Final answer:
To calculate the percent yield of C₂H₅Cl, we first determined the limiting reactant, which is Cl₂, then calculated the theoretical yield based on this limiting reactant, and finally found the percent yield to be 68.96% by comparing the actual yield to the theoretical yield.
Step-by-step explanation:
To calculate the percent yield of C₂H₅Cl, we first need to determine the theoretical yield based on the stoichiometry of the balanced chemical equation. Since the question provides masses of both reactants, we must find out which reactant is the limiting reactant as it will determine the maximum amount of product that can be formed.
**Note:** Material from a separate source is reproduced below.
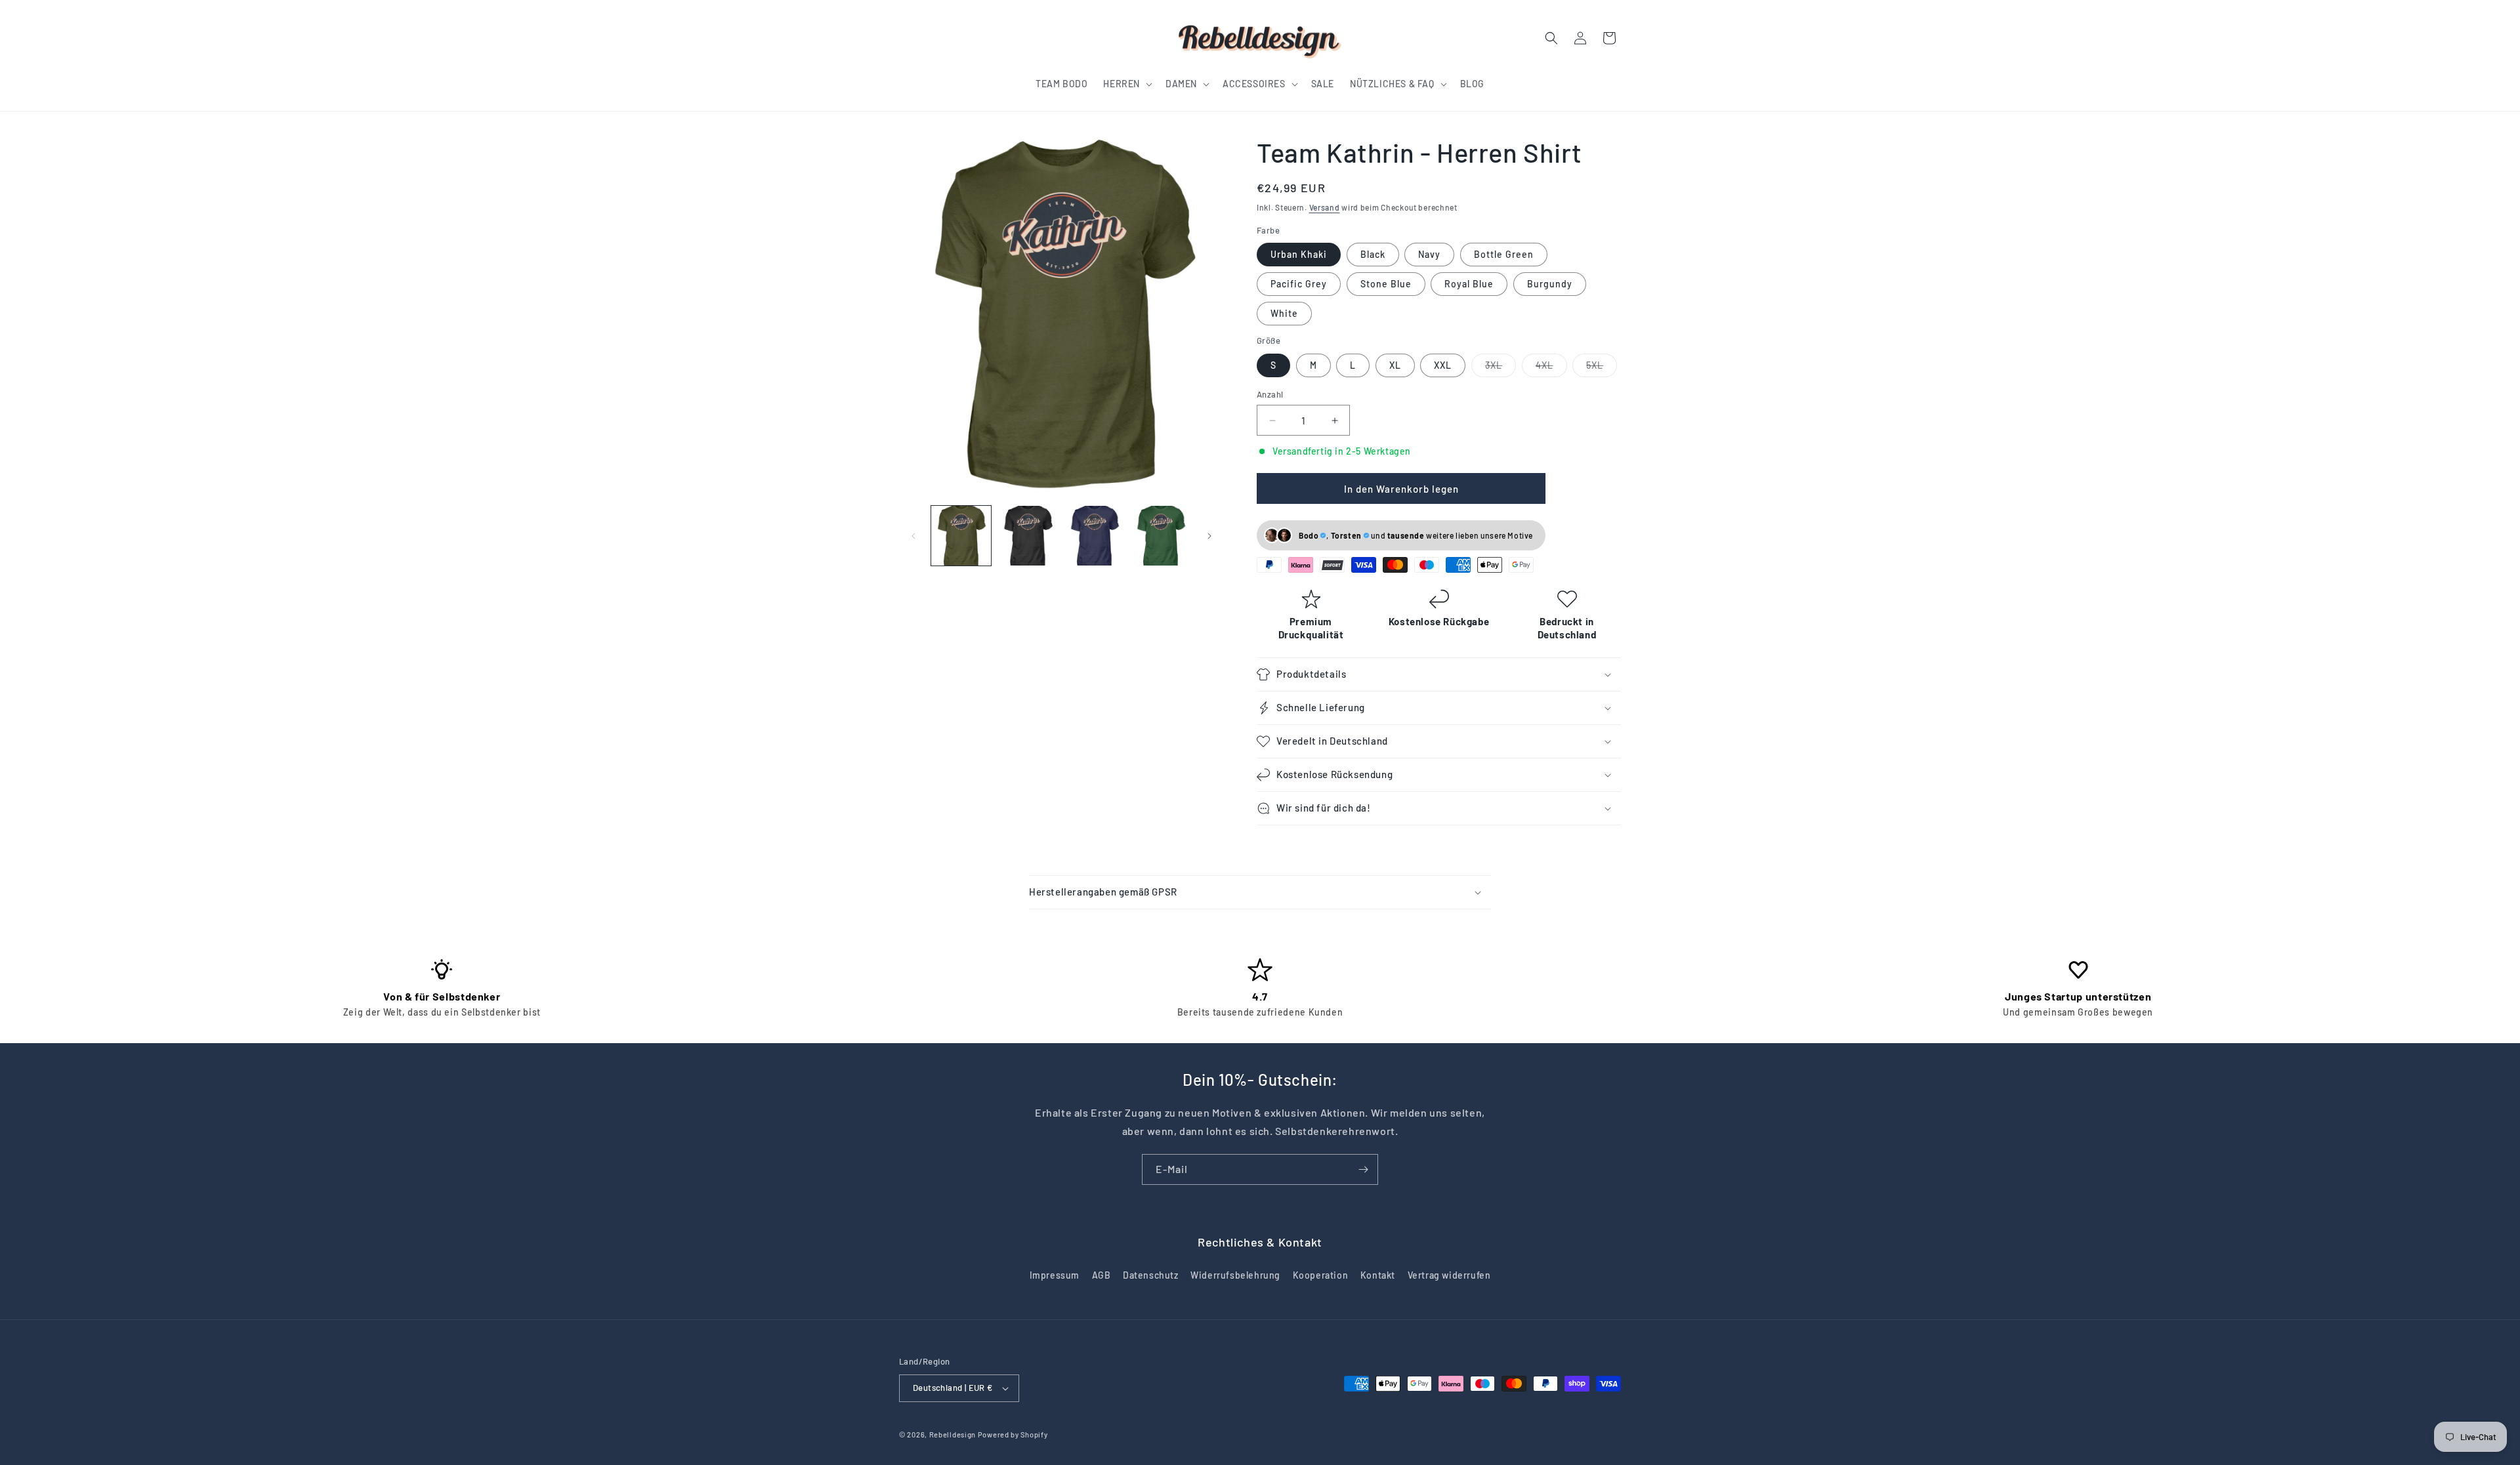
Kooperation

The reaction between ethane (C₂H₆) and chlorine (Cl₂) is:
- C₂H₆ + Cl₂ → C₂H₅Cl + HCl
Next, we convert the given masses of reactants to moles using their molar masses:
- Moles of C₂H₆ = 150 g / (2*12.01 + 6*1.008) g/mol = 6.803 moles
- Moles of Cl₂ = 205 g / (2*35.45) g/mol = 2.891 moles
According to the stoichiometry of the reaction, 1 mole of C₂H₆ reacts with 1 mole of Cl₂. Therefore, Cl₂ is the limiting reactant since there are fewer moles of it compared to C₂H₆.
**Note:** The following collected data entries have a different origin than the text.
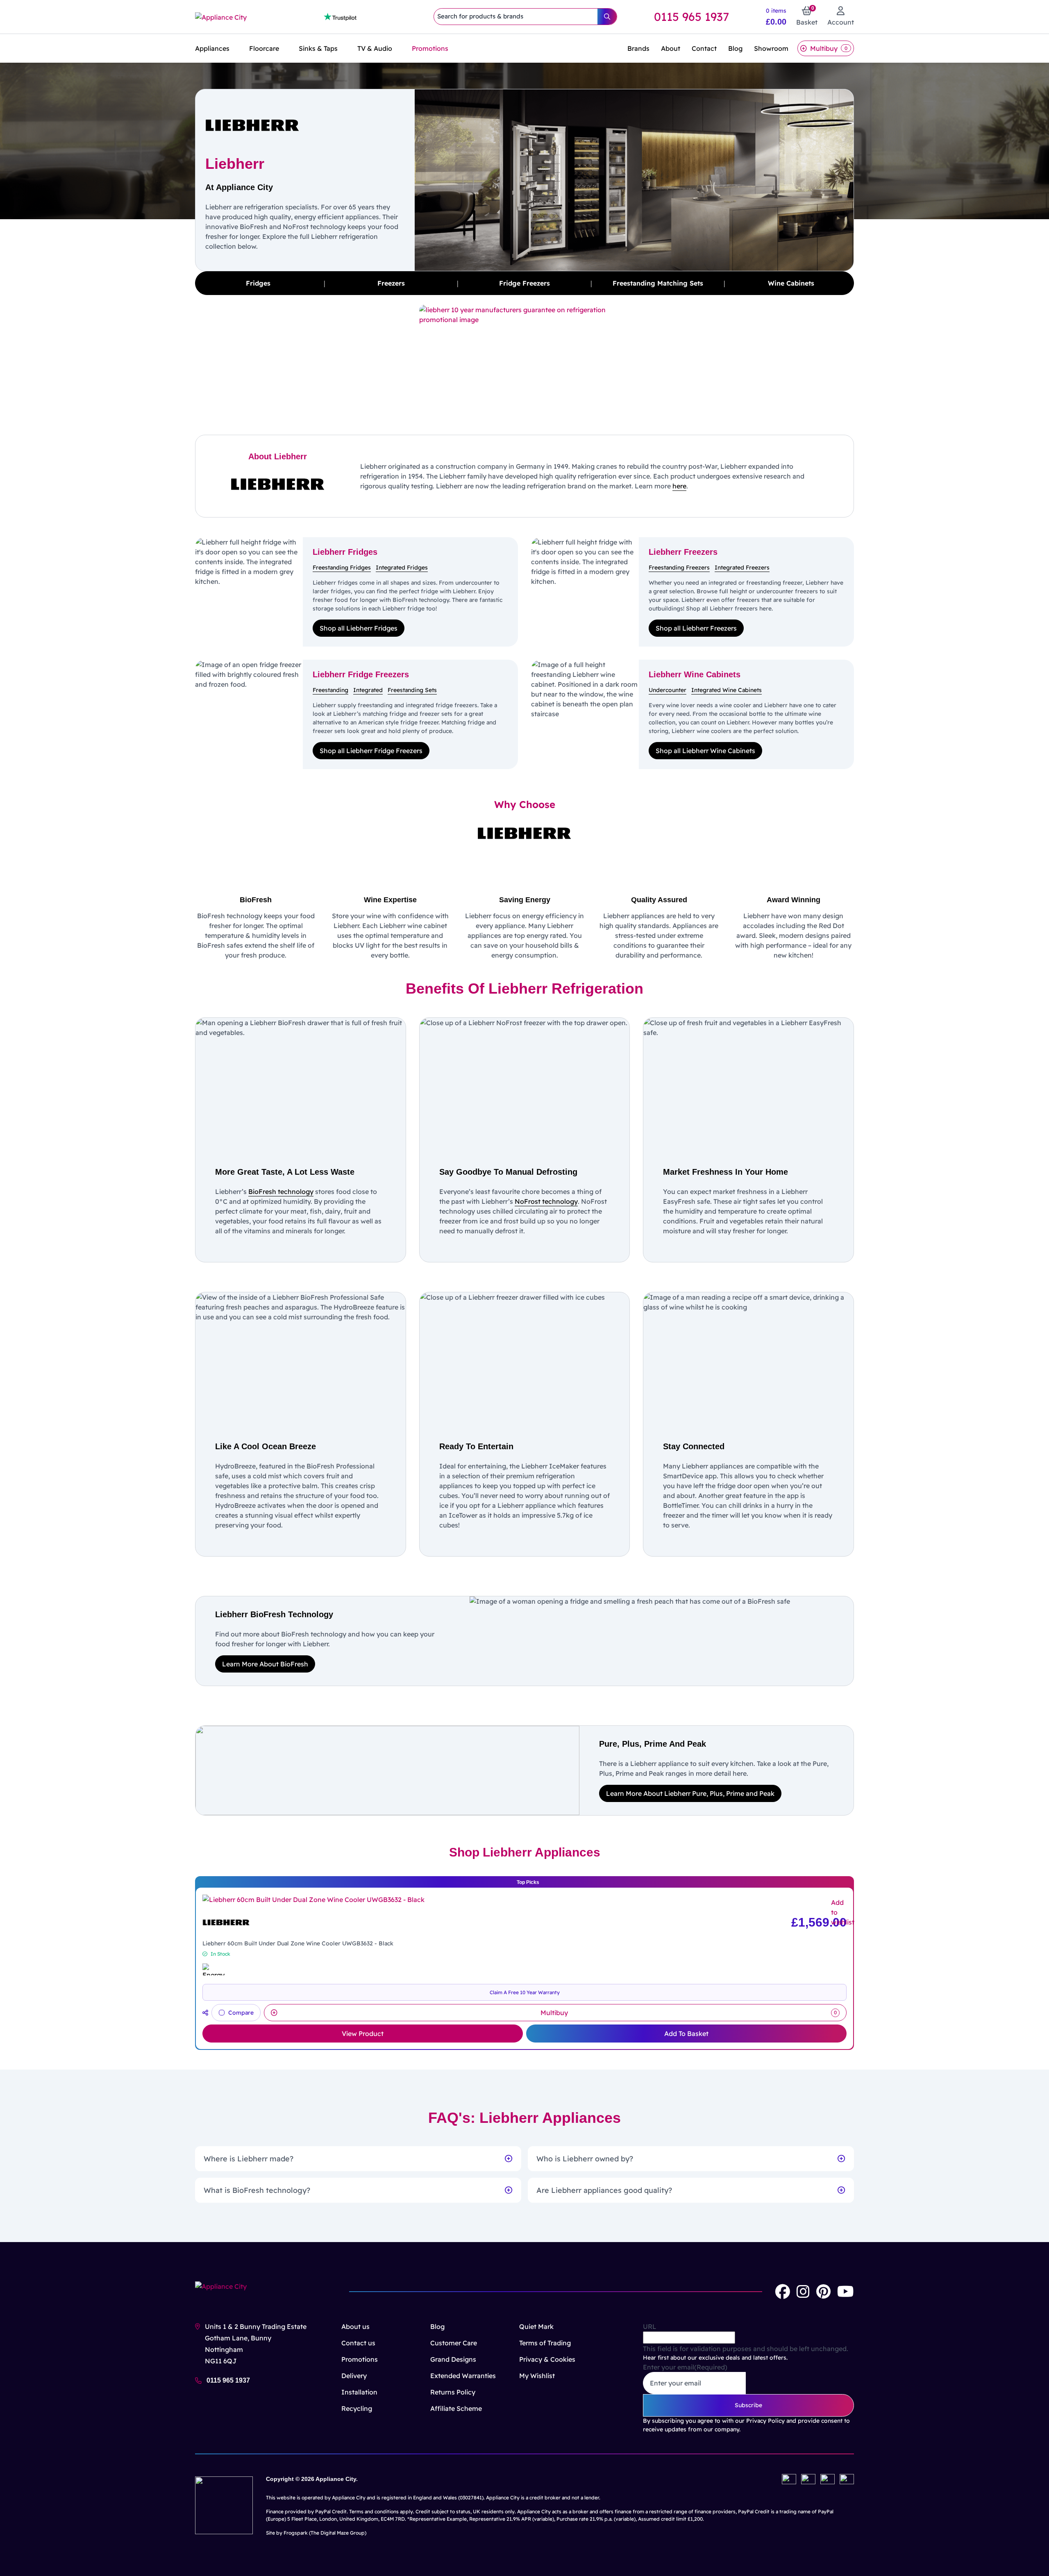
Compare (241, 2012)
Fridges (258, 283)
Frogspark (296, 2533)
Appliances (212, 48)
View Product (363, 2033)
We can then calculate the theoretical yield of C₂H₅Cl produced from the limiting reactant Cl₂:
- Theoretical yield of C₂H₅Cl = Moles of Cl₂ * Molar mass of C₂H₅Cl = 2.891 moles * (2*12.01 + 5*1.008 + 35.45) g/mol = 249.46 g
Finally, we calculate the percent yield using the actual yield and the theoretical yield:
- Percent yield = (Actual yield / Theoretical yield) * 100 = (172 g / 249.46 g) * 100 = 68.96%
The percent yield of C₂H₅Cl is therefore 68.96%.